Segment Open
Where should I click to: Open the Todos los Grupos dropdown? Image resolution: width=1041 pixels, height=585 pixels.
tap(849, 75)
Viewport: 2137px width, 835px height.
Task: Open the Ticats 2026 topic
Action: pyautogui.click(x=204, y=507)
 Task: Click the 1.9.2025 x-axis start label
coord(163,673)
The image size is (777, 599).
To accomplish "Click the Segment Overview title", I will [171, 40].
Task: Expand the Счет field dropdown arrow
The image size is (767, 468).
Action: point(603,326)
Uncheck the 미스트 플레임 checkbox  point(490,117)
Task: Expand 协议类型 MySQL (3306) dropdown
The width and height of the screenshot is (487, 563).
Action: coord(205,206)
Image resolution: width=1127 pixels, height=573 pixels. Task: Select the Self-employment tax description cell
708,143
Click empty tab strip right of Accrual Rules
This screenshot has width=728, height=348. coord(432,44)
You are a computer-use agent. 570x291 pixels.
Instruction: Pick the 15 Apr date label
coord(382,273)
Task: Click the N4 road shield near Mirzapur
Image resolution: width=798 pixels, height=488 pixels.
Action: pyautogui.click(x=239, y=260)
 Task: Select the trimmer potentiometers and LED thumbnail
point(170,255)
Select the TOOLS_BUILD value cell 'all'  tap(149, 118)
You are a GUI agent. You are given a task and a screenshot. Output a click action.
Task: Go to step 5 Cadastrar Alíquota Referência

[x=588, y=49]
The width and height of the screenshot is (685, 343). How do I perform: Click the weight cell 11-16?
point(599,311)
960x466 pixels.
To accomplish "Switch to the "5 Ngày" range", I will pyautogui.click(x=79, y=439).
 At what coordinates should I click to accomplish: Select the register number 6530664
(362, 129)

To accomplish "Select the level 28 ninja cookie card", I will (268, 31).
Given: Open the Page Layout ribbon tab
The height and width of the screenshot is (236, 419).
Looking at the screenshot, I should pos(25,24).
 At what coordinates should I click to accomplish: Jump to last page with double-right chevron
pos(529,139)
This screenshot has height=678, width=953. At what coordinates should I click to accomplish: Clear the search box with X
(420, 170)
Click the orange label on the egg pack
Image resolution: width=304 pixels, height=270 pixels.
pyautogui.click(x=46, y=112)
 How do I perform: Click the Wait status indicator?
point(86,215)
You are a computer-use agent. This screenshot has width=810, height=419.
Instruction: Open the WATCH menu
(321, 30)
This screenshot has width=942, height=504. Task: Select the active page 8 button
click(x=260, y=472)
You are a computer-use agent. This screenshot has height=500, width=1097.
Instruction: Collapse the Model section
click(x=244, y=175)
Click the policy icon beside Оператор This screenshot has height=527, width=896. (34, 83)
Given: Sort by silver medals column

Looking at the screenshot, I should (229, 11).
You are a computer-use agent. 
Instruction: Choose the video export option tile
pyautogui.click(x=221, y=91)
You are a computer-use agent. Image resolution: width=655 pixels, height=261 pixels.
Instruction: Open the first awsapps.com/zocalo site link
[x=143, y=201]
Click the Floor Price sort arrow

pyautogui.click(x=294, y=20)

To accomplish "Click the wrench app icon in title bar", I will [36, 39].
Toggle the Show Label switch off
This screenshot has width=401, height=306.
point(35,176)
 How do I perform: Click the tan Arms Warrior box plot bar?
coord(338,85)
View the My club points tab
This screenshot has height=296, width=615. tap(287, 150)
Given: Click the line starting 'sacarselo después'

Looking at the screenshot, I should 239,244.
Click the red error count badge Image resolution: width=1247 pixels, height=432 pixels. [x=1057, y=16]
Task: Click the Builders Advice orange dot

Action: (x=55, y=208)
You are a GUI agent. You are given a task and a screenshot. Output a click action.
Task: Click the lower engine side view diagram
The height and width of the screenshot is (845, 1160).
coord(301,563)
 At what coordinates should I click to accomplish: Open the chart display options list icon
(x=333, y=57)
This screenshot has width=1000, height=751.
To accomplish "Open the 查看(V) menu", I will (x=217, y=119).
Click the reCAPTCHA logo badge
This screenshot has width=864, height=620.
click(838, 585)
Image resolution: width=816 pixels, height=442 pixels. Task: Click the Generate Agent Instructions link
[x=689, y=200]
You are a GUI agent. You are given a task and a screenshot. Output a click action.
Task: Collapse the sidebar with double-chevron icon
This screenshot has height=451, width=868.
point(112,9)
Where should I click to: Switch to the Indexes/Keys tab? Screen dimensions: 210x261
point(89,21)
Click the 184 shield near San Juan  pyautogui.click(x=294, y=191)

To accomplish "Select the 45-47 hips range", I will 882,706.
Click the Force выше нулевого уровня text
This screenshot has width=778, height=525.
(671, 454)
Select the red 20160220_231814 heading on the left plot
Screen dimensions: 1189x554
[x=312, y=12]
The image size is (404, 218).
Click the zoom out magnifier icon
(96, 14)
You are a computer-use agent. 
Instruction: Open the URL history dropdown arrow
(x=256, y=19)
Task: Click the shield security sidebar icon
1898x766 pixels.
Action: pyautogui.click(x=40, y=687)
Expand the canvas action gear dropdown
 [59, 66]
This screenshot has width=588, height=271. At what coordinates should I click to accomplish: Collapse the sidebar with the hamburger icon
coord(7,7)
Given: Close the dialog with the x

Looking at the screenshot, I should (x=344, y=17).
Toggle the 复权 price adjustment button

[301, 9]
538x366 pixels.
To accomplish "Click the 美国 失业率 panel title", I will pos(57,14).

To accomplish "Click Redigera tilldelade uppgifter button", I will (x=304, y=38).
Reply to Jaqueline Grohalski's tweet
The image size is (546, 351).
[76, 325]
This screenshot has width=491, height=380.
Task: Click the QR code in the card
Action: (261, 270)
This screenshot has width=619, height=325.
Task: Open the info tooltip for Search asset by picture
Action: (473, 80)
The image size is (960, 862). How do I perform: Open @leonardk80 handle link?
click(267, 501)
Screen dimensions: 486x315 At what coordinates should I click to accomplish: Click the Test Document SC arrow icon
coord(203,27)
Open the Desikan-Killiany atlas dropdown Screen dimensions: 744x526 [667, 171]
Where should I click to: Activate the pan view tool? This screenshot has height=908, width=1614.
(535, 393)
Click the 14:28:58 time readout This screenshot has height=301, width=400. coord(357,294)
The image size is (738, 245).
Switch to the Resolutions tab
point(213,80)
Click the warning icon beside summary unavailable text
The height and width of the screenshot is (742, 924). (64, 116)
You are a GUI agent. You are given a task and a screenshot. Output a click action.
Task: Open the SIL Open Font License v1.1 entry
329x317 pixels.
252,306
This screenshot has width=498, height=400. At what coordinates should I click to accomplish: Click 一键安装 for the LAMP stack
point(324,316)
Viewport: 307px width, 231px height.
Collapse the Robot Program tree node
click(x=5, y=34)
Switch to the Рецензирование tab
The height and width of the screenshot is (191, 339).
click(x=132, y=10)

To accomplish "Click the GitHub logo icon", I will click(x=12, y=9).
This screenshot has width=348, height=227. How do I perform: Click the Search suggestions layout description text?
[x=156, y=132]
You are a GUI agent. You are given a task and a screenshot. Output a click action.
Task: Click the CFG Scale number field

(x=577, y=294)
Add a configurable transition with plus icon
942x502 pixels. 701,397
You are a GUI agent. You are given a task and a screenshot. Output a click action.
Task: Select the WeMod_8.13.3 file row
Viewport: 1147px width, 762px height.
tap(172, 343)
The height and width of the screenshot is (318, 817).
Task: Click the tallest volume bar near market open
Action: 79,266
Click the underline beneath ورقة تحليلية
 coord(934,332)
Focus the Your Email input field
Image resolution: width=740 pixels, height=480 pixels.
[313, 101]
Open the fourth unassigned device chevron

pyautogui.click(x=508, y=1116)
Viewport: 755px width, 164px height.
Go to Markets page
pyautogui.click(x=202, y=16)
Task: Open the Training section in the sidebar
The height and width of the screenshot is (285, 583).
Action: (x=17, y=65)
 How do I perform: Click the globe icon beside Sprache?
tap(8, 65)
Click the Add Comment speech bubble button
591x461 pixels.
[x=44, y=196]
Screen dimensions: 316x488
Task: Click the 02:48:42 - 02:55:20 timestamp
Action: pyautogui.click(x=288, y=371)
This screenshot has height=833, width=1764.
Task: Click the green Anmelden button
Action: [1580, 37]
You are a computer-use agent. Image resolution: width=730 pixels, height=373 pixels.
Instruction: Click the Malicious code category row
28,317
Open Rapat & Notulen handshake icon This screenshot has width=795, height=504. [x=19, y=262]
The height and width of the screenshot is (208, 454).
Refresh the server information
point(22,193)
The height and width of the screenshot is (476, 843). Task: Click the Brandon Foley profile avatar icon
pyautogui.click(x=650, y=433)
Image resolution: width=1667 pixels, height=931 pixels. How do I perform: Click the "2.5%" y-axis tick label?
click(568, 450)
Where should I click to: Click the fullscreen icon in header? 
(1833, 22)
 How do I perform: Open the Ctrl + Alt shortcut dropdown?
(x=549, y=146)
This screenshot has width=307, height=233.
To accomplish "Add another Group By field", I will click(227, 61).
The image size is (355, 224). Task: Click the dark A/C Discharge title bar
Segment Closed
▶ **Exercise aim**:
Each line above with the word "logo" needs to be copied.

▶ **Exercise result**:
Click the reCAPTCHA logo badge
To accomplish "Click the GitHub logo icon", I will click(x=12, y=9).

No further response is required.